QuickShift [1] is a fast method for hierarchical clustering, which first constructs the clustering tree, and subsequently allows to quickly cut links in the tree which exceed a specified length. This second step can be performed for different link-lengths without having to re-run the clustering itself. Care has been taken to provide a high-performance implementation.
[1] Quick Shift and Kernel Methods for Mode Seeking
a = quickshift(data)
a = quickshift(data, sigma)
# cluster ndim x nsamplex matrix data.
# sigma: Gaussian kernel width, see paper
labels = quickshiftlabels(a::QuickShift)
labels = quickshiftlabels(a::QuickShift, maxlinklength)
# cut links in the tree with length > maxlinklength
# return cluster labels for data points.
quickshiftplot(a, data, labels)

----------

• Task directions:
Extend the text on QuickShift hierarchical clustering, starting right after its last line.

• Stored data:
----------

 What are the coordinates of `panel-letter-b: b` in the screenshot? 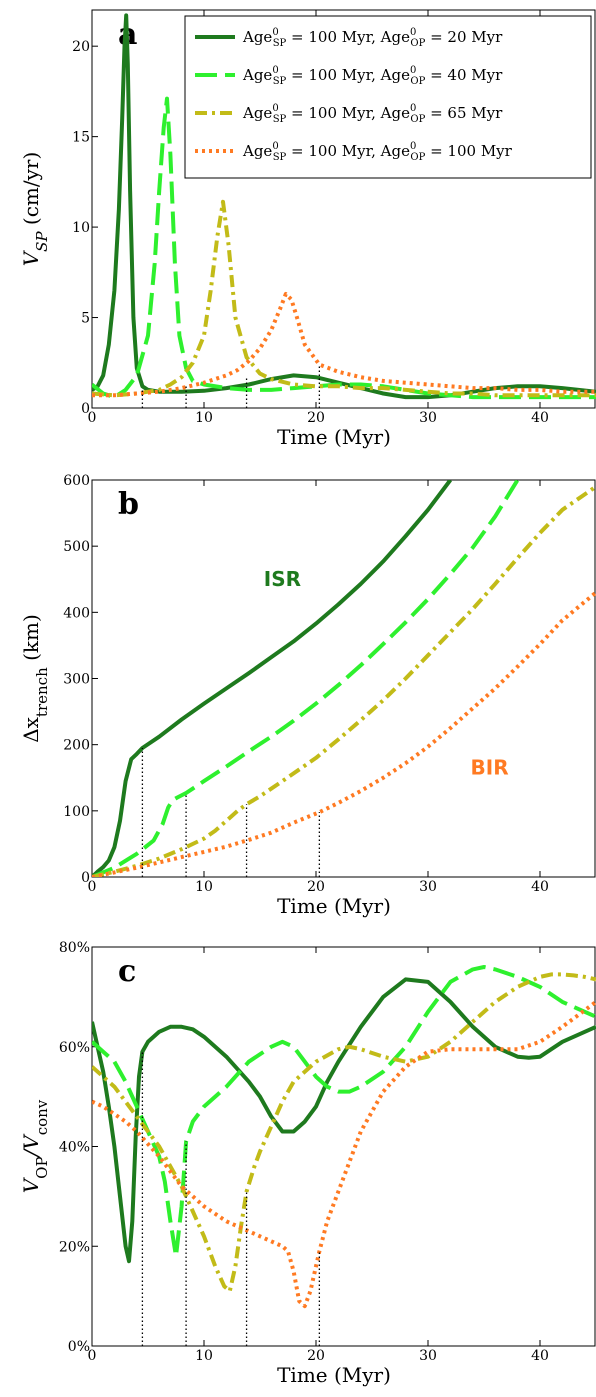 It's located at (128, 504). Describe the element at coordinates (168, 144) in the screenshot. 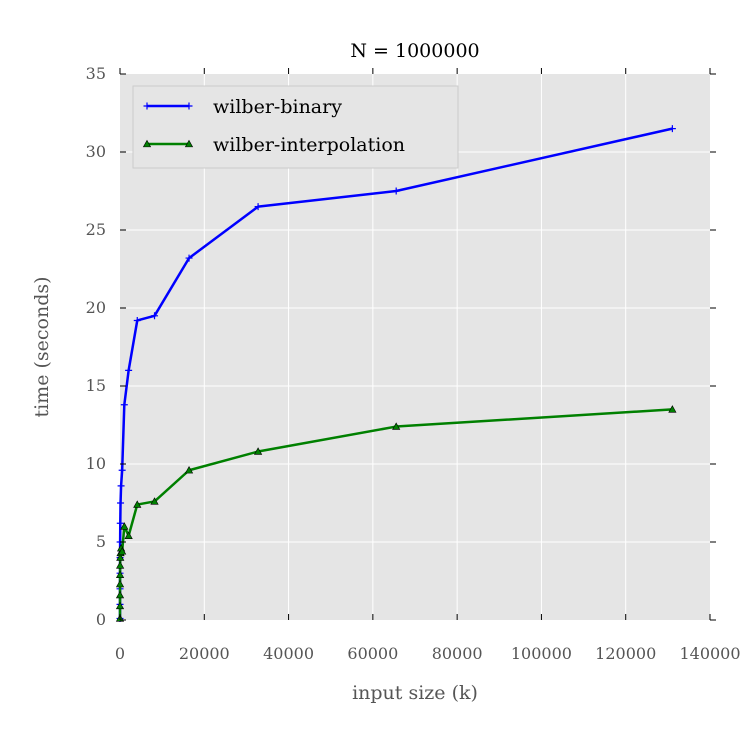

I see `legend-marker-wilber-interpolation` at that location.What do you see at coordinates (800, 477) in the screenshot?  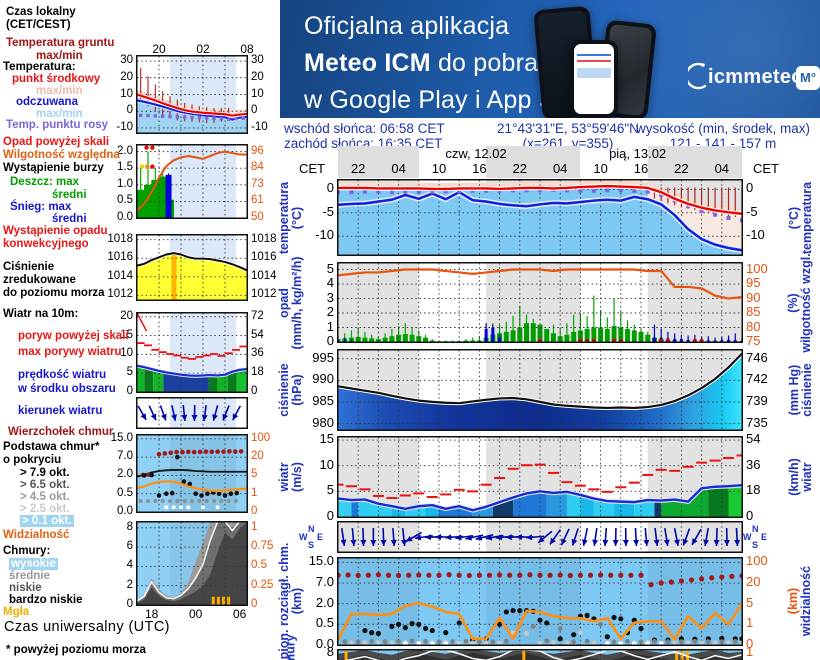 I see `axis-title: (km/h) wiatr` at bounding box center [800, 477].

----------

• Answer to this problem:
# plot data points and hierarchical links
# needs PyPlot installed, only for 2D
data 2 x N | Runtime quickshift | Runtime quickshiftlabels |
---|---|---|
1000 | 0.06 sec | 0.0002 sec |
10000 | 0.27 sec | 0.004 sec |
100000 | 9.67 sec | 0.04 sec |
For larger numbers of data points, you might want to use KShiftsClustering.jl to cluster the N
data points to e.g. 10.000 cluster centers, and then perform QuickShift on those.
Comparison with kmedoids
for 20.000 points:
using Clustering, QuickShiftClustering, FunctionalDataUtils
data = rand(2,20000)
@time a = kmedoids(1-exp(-distance(data,data)*10),10)
# => elapsed time: 56.666481916 seconds (41126243444 bytes allocated, 15.31% gc time)
@time labels = quickshiftlabels(quickshift(data))
# => elapsed time: 1.187448525 seconds (277816624 bytes allocated, 28.79% gc time)
using FunctionalData
data = @p map unstack(1:10) (x->10*randn(2,1).+randn(2,100)) | flatten
using QuickShiftClustering
a = quickshift(data)
labels = quickshiftlabels(a)
quickshiftplot(a, data, labels)